One of the things that attracted me so much to this age was that its such a pivotal age and its an age that a lot of people really don’t pay that much attention to. Amazingly, you see Annabeth at the beginning of the movie and at the end of the movie and in one year she’s a young woman. I’m sure we will do a short followup as a DVD extra or something like that.
Q. How did you achieve such a level of intimacy with your characters?
Intimacy is something that is super super important to me. We really wanted to shoot the movie HI Def, with great cameras and give that sense of pageantry of racing. But at the same time I didn’t want to roll in there with the big camera and the lights because I just know how that freezes people up. And to me, I would always prefer and intimate slightly less high production value scene than a slick hollow moment.
Q. How was making your second film different than making your first?
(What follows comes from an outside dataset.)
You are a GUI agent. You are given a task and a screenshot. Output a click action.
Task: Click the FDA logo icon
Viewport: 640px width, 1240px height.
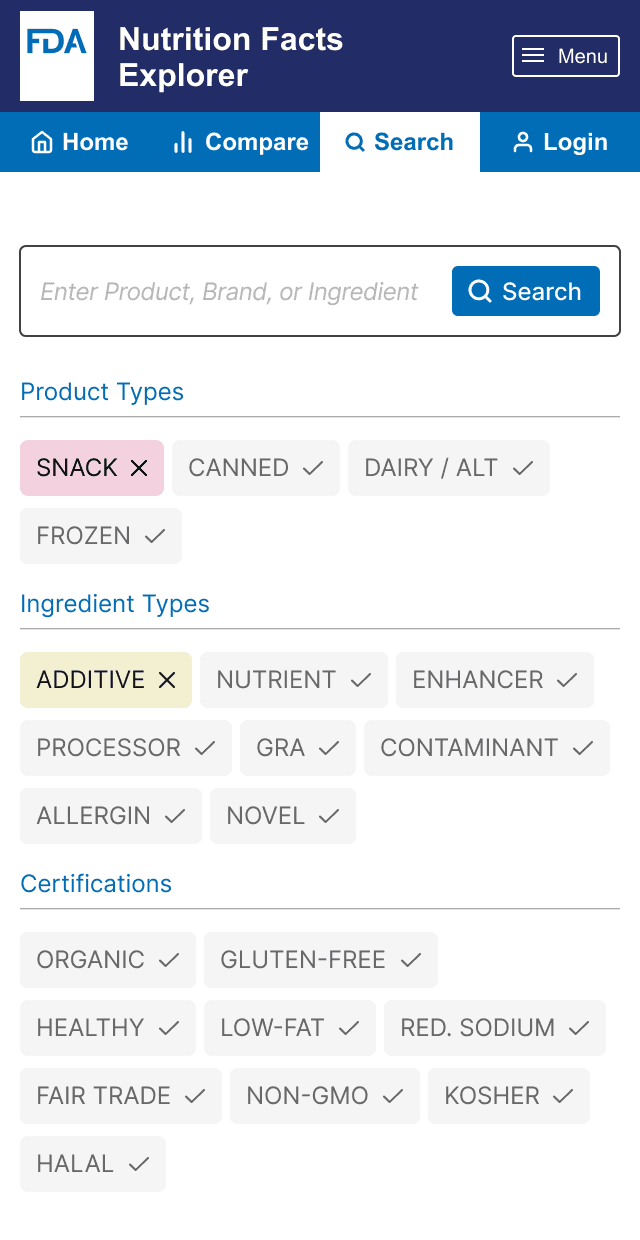coord(56,55)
My first film was really film school for me. I had never shot or edited before so it was an incredibly slow long process for me. I basically read the manual of the camera before I went on my first shoot and shot you know, 200 hours and the first 50 are lot worse than the last 50. And then editing took me two years. I edited everything myself, logged everything myself, transcribed everything myself. There were no interns or anything like that. This time we had really good shooters that were working with us and I had another editor I worked with full time and another editor we brought in three quarters of the way through. So definitely that made it a lot easier. But it was also a challenge because with Street Fight, if I saw something that I thought we should be shooting, I would get it. And when somebody else is holding the camera it is harder to do that. But then again, I’m working with people who have been shooting for 20 years and they are never having to find the aperture on the camera in an important moment.
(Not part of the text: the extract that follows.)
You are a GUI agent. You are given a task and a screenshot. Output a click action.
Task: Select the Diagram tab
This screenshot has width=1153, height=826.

Q. Were there any ethical dilemmas that you faced, especially with the more sensitive elements of some of the characters’ lives?
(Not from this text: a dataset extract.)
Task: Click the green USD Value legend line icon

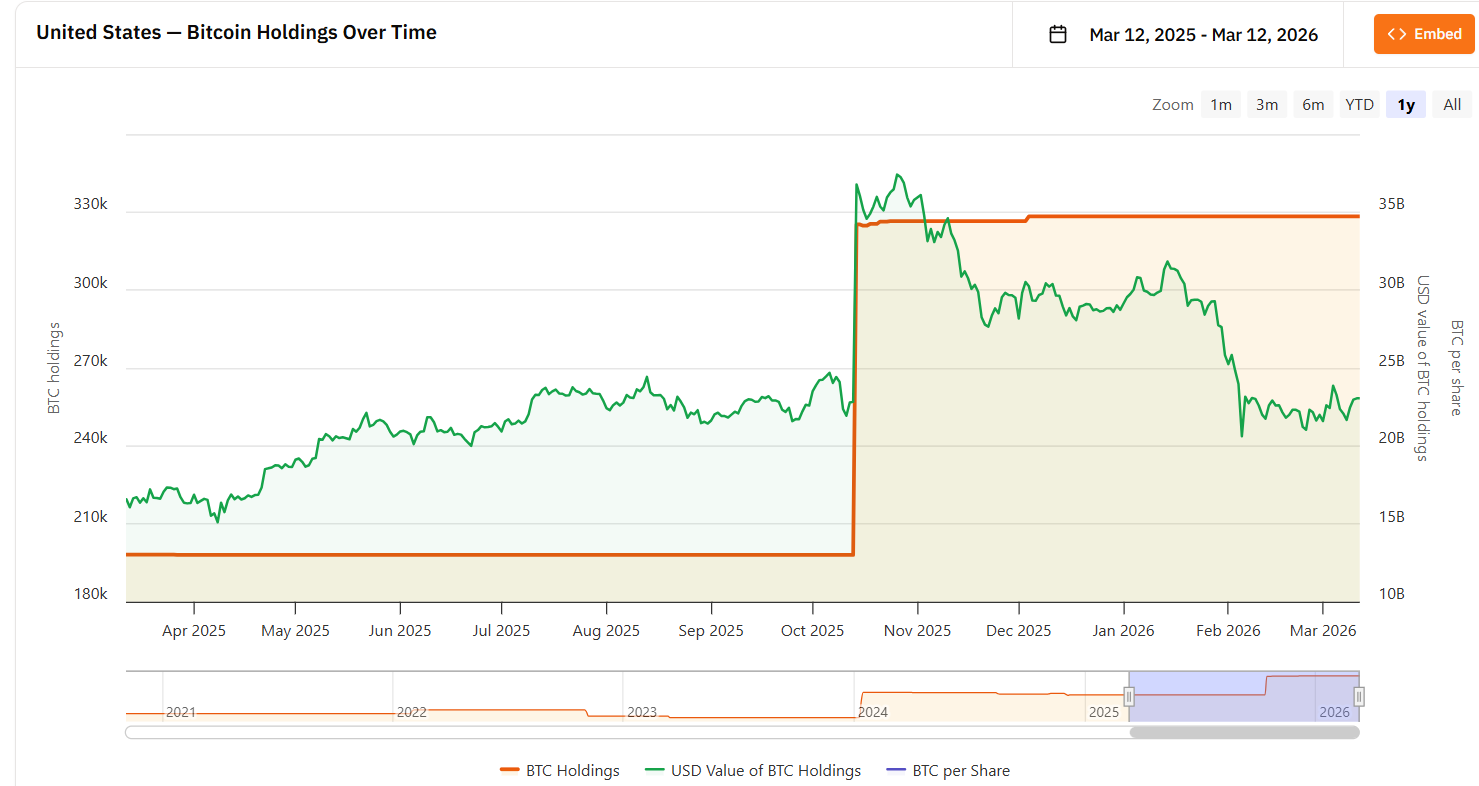Action: point(655,771)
There’s nothing worse than pointing a camera at a person in a painful situation and treating them like a subject, when all you really want to do is put the camera down and hug them. That’s the part of my job that I hate the most – to see somebody you care about suffering and to be thinking about whether you’ve got it in focus. But I also know that if you want to make movies, that’s what you’ve got to do. So I would talk to them beforehand and say: during the course of this movie, there are going to be some uncomfortable times and your kid is going to lose a race and be crying and I’m going to shoot it. And its not that I’m a vulture, but that’s part of the story, and I feel like they all pretty much understood that. After we screened the film to the families, Brandon’s grandmother turned to me – and she’d been crying throughout the movie – and she she said: It’s really hard to watch and its completely true and I wouldn’t change a thing. And I think that they realized the value of telling their story.
Q. Why documentary?
I guess I’m just curious about things and it gives you an opportunity to go around and poke in other people’s lives. I like just the craft of it too. I like just the serendipity of it. You’d shoot a fiction film, and everything was put there. And then you shoot a documentary, and all of a sudden the kid picks up the phone and starts calling and this whole thing happens and you’re like, gee, I hope the battery doesn’t run out. And I’m not a fisherman or a hunter, but I’d imagine its similar to that. You go out and you spend all day on the water and somedays you don’t catch anything. But once in a while, you get a big one and it’s so thrilling.
Q. What are you working on next?
I have a film that I’ve shot and I’m going to start editing that is about a radical environmentalist who burned a couple of timber facilities in Oregon and is now in prison.